Movie Review : Maestro (2023)
Those who’ve known me on a more personal level through social media and whatnot might know that I’ve been in a relationship for seventeen years and that I'm extremely proud of that. Because movies and popular culture in general can teach you a lot about falling in love, but it rarely tells you anything about staying in love. Movies really suck at telling you what happens after you give the first kiss. Maestro might be a Leonard Bernstein biopic, but it's also a story of what people can mean to one another.
Leonard Bernstein (Bradley Cooper) was an American conductor and composer who broke out into superstardom at twenty-five years old by replacing his boss on short notice and kicking a whole lot of ass. He was in a relationship with a clarinet player named David (Matt Bomer) then, but fell for actress Felicia Monteleagre (the always great Carey Mulligan) at a part and got married to her. They did love each other very much, but Leonard’s sexuality and lifestyle caused… a few problems.
The Eternal Struggle of Sex, Life, Light and Love
I don't think Maestro is going to win any best screenplay award. Not that it's stupid or anything, but it's deceptively simple story of how inner and outer forces in someone's life create struggle and how celebrity only enhances said struggle. It's a movie that shines through its execution rather than the originality of its discourse, but I want to stress out that it's a courageous film nonetheless. Maestro is a celebration of what it means to have someone who will be there for you no matter what happens.
It is Felicia's movie as much as Leonard's.
There are quiet, but powerful scenes in Maestro that explore what it means to love someone in the most unsexy and unromantic ways possible : waiting for that person at home after she spent an evening destroying herself along with people she doesn't really care for, having tough discussions with that person in order to help her realize that she's gone astray, standing up for yourself to make that person understand her desires are not yours, etc. It can get brutal, but you somehow never doubt Lenny and Felicia's love.
Maestro becomes more than the sum of its parts when shit hits the fan and Felicia gets sick in the seventies. Then in his fifties, Leonard rallies around her, realizing the immense luck and privilege it is to have someone to your side that doesn't just want to be a part of your success. It's that kind of little stuff that makes Maestro shine. It doesn't call attention to itself, until reaching the grueling scenes that depict the end of Felicia's life. Maestro glides over many aspects of Leonard Bernstein's life to be about that.
But is it good?
It is good, but it's quiet good. Maestro is also a movie that obviously conceptualized, shot and released for the Academy Awards. It is Bradley Cooper's painfully obvious Oscar movie. It is full of nice, dynamic, but unnecessary flare that kind of clashes with its purpose. I mean the camera transitions that cut from a moment in time to another are fun and illustrate how music could transport Leonard Bernstein, but they do take a lot of real estate in a movie that's all about the nuances and the little things.
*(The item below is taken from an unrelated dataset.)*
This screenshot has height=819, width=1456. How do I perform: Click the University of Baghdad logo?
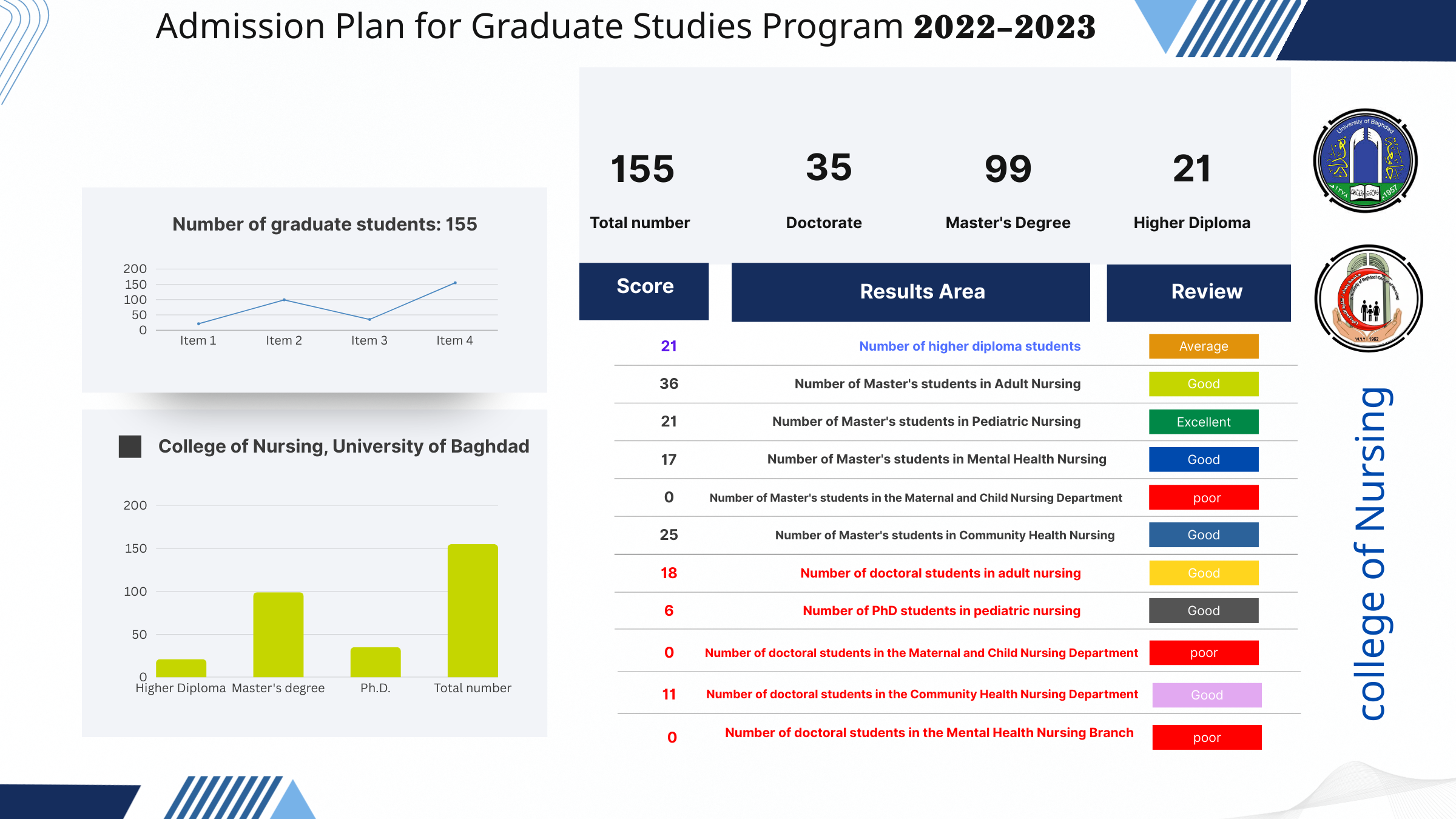[1365, 161]
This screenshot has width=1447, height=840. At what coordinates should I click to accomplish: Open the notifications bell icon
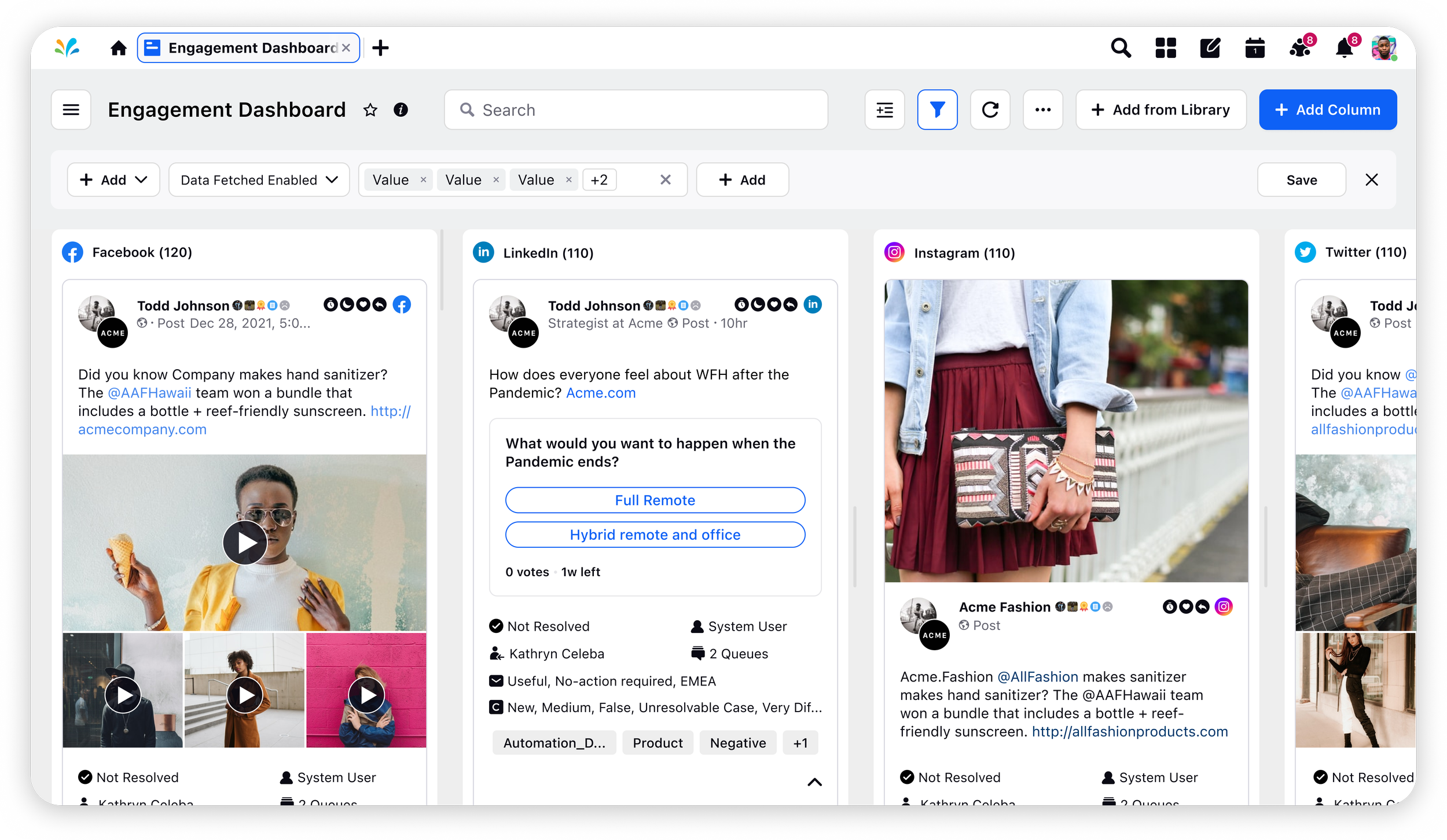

Of course, Bradley Cooper and Carey Mulligan are absolutely fantastic. The movie wouldn't have worked out if they weren't. It's too impressionistic. Making the tough part of being in love and married beautiful is extremely difficult business and I wouldn't begrudge the academy if they hand them the Oscar for best performance in a leading role. I would've loved more flashes forward to old Lenny handing out wisdom pearls like candy. It would've made the whole black-and-white schtick more worthwile.
*
I'm going to say something really lurid here: perhaps you shouldn't watch Maestro if you don't a) care about the history of music b) don't want to considerate the dark, tougher side of being in a long term relationship. Fortunately, I'm into both of these things. So, I liked Maestro. It's not going to reinvent cinema and you might forget that it ever existed in one year, but if it reminded you that Leonard Bernstein existed and how he became historically significant, it will have accomplished its purpose.